3D Bioprinted Hydroxyapatite or Graphene Oxide Containing Nanocellulose-Based Scaffolds for Bone Regeneration.

Abstract

Bone tissue is usually damaged after big traumas, tumors, and increasing aging-related diseases such as osteoporosis and osteoarthritis. Current treatments are based on implanting grafts, which are shown to have several inconveniences. In this regard, tissue engineering through the 3D bioprinting technique has arisen to manufacture structures that would be a feasible therapeutic option for bone regenerative medicine. In this study, nanocellulose-alginate (NC-Alg)-based bioink is improved by adding two different inorganic components such as hydroxyapatite (HAP) and graphene oxide (GO). First, ink rheological properties and biocompatibility are evaluated as well as the influence of the sterilization process on them. Then, scaffolds are characterized. Finally, biological studies of embedded murine D1 mesenchymal stem cells engineered to secrete erythropoietin are performed.
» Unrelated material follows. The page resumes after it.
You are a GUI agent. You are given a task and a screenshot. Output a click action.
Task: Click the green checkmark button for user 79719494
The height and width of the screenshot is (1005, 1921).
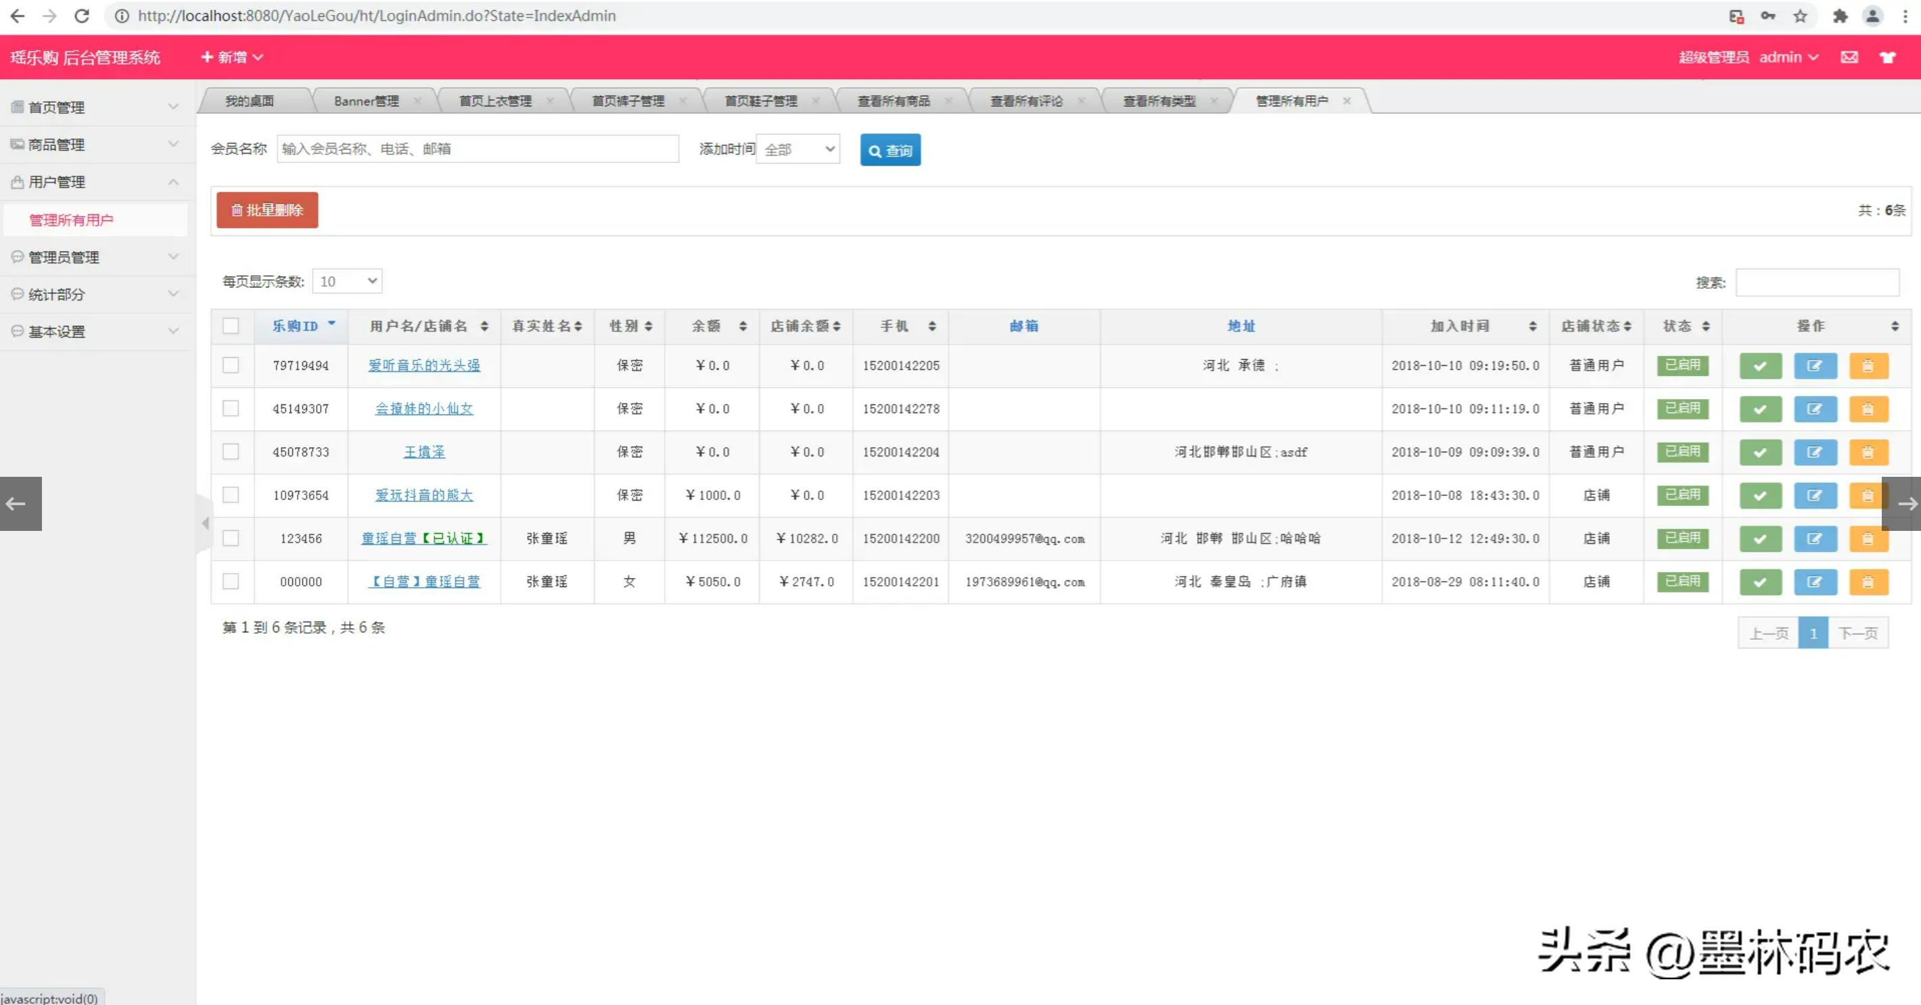[1760, 366]
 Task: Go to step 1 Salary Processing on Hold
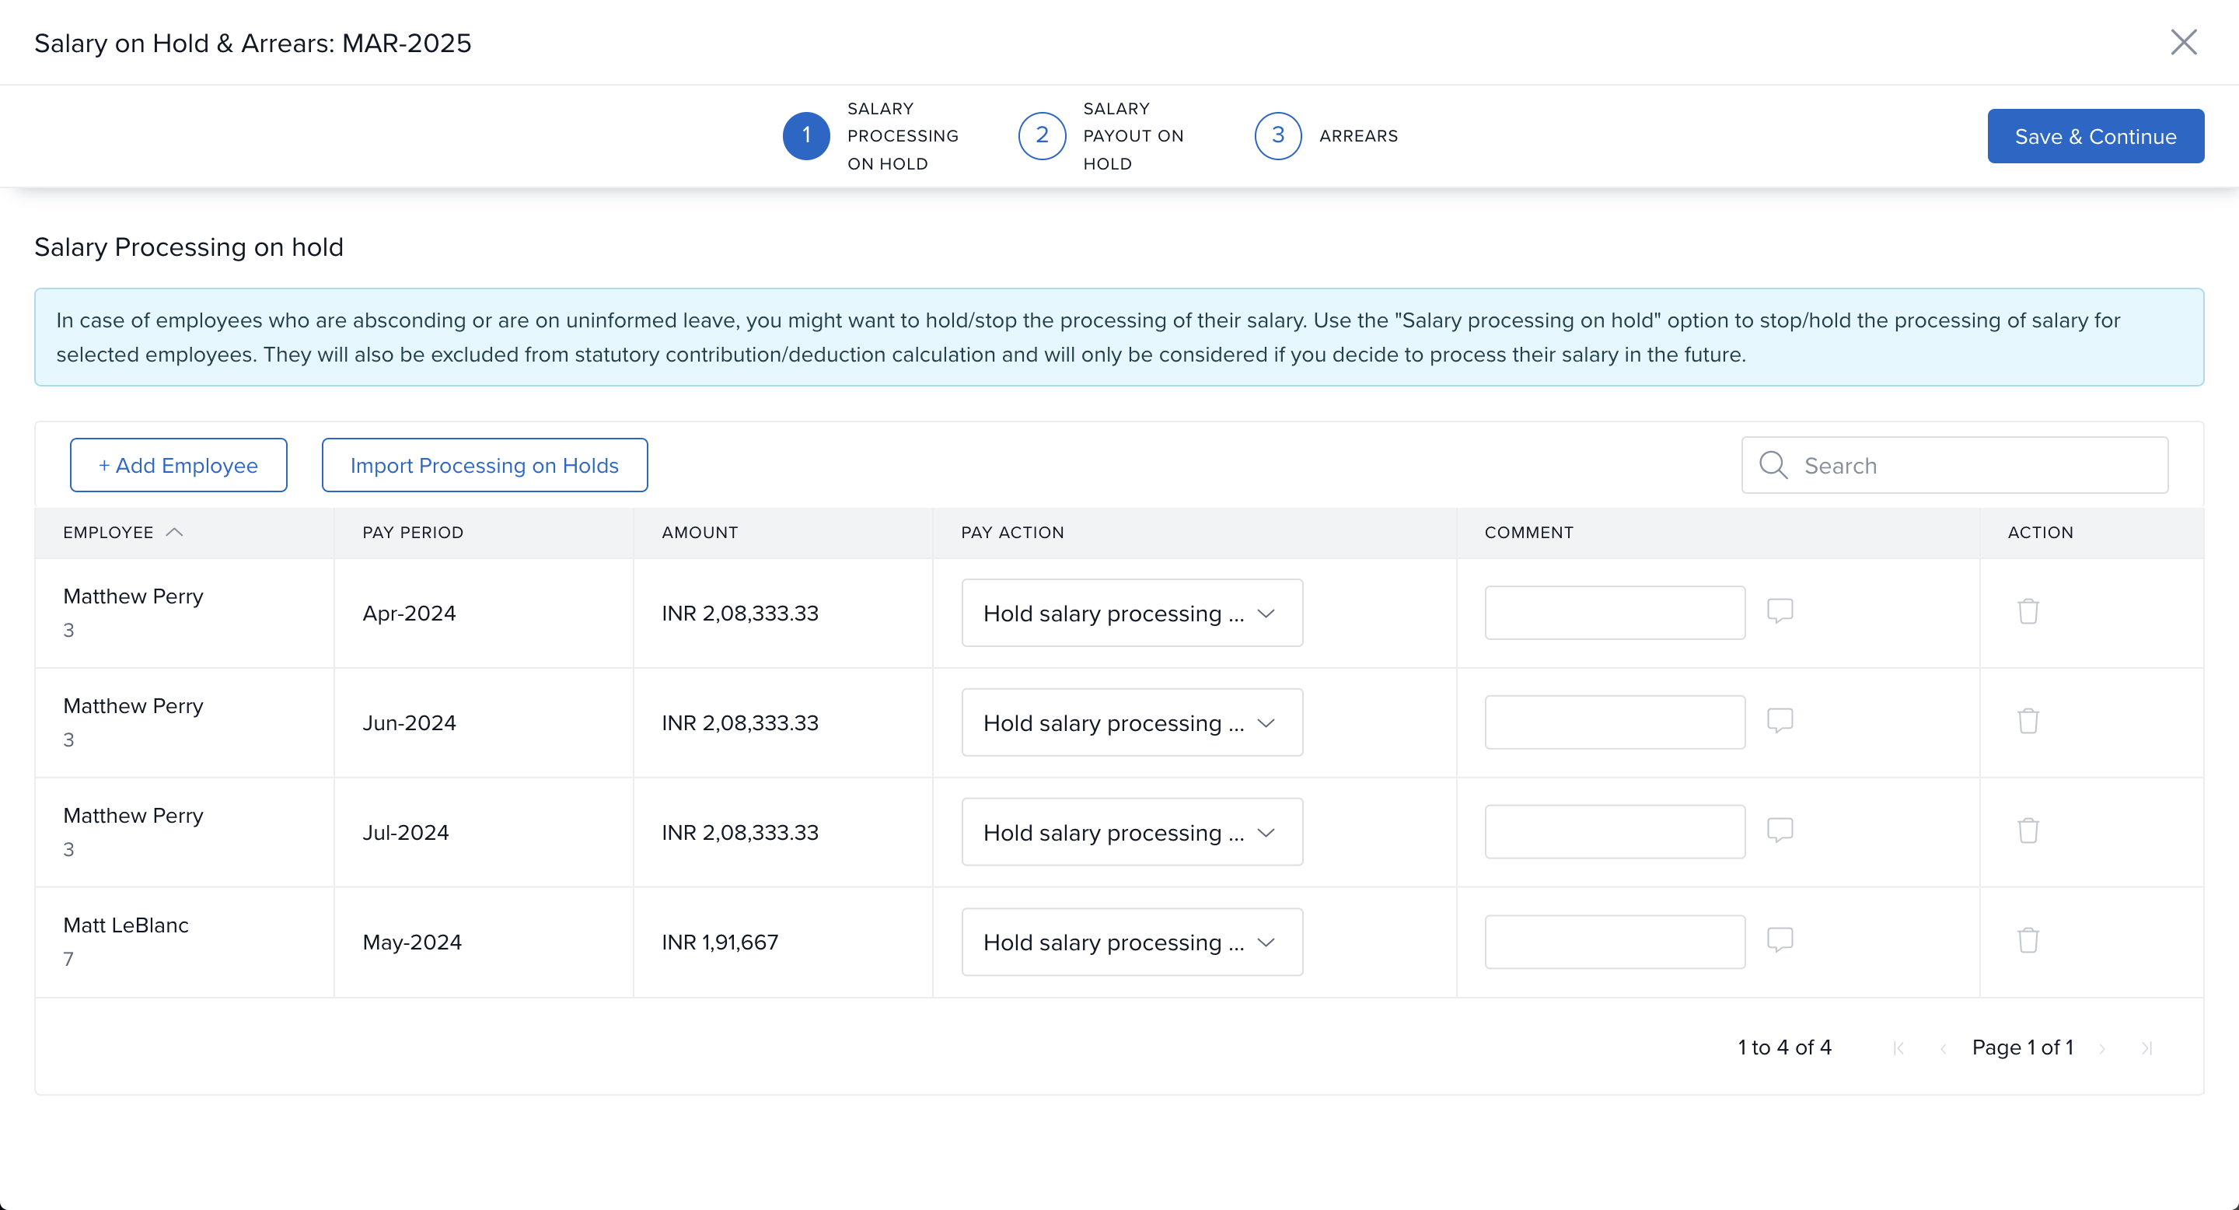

Results show that the addition of both HAP and GO prevents NC-Alg ink from viscosity lost in the sterilization process. However, GO is reduced due to short cycle autoclave sterilization, making it incompatible with this ink. In addition, HAP and GO have different influences on scaffold architecture and surface as well as in swelling capacity. Scaffolds mechanics, as well as cell viability and functionality, are promoted by both elements addition. Additionally, GO demonstrates an enhanced bone differentiation capacity.